Il nido nell’ombra.

No, mia dolce Mariù, non sono sereno. Questo è l’anno terribile, dell’anno terribile questo è il mese più terribile. Non sono sereno: sono disperato. Io amo disperatamente angosciosamente la mia famigliola che da tredici anni, virtualmente, mi sono fatta e che ora si disfà, per sempre…

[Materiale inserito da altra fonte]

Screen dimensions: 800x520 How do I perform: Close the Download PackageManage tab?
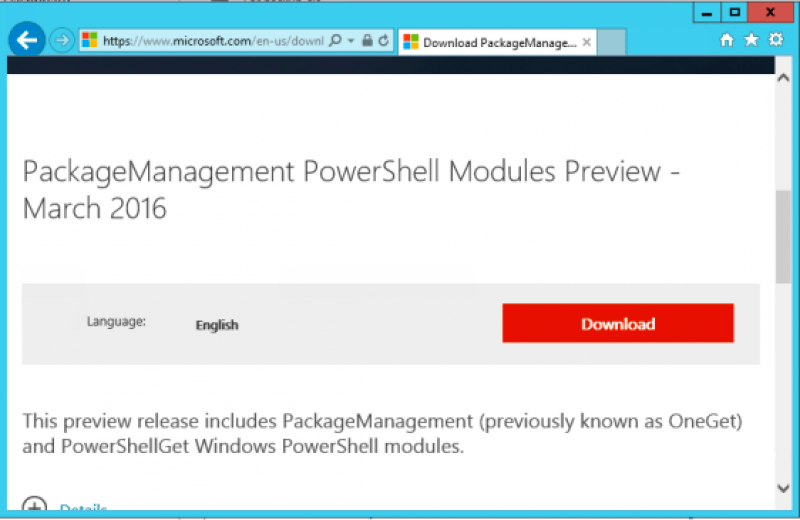click(x=587, y=42)
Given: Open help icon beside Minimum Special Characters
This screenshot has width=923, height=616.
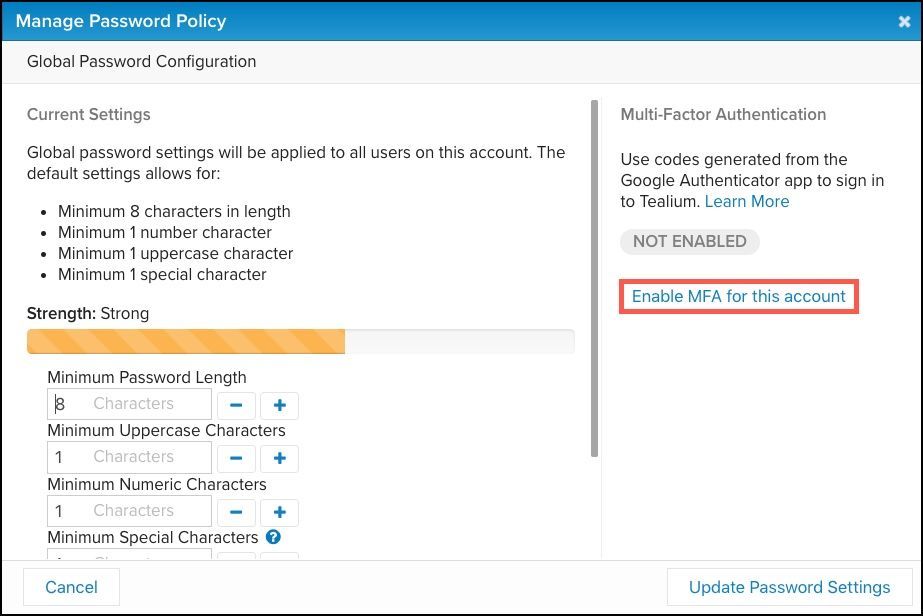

Così scrive da Roma Giovanni alla sorella Maria Pascoli, riferendosi a Ida, il terzo vertice di quel triangolo familiare che era riuscito faticosamente a costruirsi e che dieci anni dopo minacciava di finire in frantumi con l’annuncio delle prossime nozze della sorella maggiore.
Il nido.
Un termine centrale nella complessa personalità del poeta di San Mauro che, dopo l’assassinio del padre, nel 1867, e gli altri successivi, tragici lutti familiari, aveva cercato di rimediare alla dissoluzione della famiglia originaria letteralmente inventandosi una vita coniugale con le due sorelle da poco uscite di convento.
In breve, Giovanni, con Ida e Maria, s’era immerso, a seconda delle circostanze, nella parte di fratello, padre, figlio, sposo, e loro per Giovannino avevano recitato anche il ruolo di figlie, madri e spose. 
Terminate le peregrinazioni per l’Italia, a causa del suo impegno d’insegnante, dal 1885 la casa di Massa era diventata per lui finalmente un luogo gioioso, spensierato e soprattutto rassicurante.
Dieci anni dopo, inaspettato, il tradimento, e da quel momento il rapporto tra i due superstiti diventò ancora più morboso… la ragazza prese a considerare Giovanni il suo fragile figlio mentre lei era per il fratello la sua povera mamma. In questo quasi surreale rapporto tra fratelli, il grande poeta cominciò presto a chiedersi cosa poteva fare per accrescere il suo amore per la sorella, che lo ricolmava di ogni possibile attenzione.

Dove arriveremo, se va cosi’? Quando sara’ il nostro ultimo giorno, il nostro bene non ci starà più nella terra, e gli occorrerà tutto il cielo…

Così scriveva il poeta romagnolo, in una delle ultime lettere, rendendosi conto dell’impossibilità di sostenere oltre una simile relazione.
Nonostante il loro tentativo di restare fedeli all’iniziale idillio, con il passare degli anni l’amarezza di Giovanni e Maria cresceva, assieme al senso dell’avvicinarsi della morte.
Improvvisamente i due fratelli si resero conto che la loro vita in comune era stata assurda, perché si erano condannati a un amore non praticabile, a una vecchiaia senza i figli che Ida aveva invece concepito. Ma ormai era troppo tardi.
Lui frequentava da troppo tempo le osterie, e il vino, che lo porterà alla fine, mentre la sorella, rassegnata a un ruolo di remissiva suora laica, era diventata sorda a qualsiasi dramma terreno.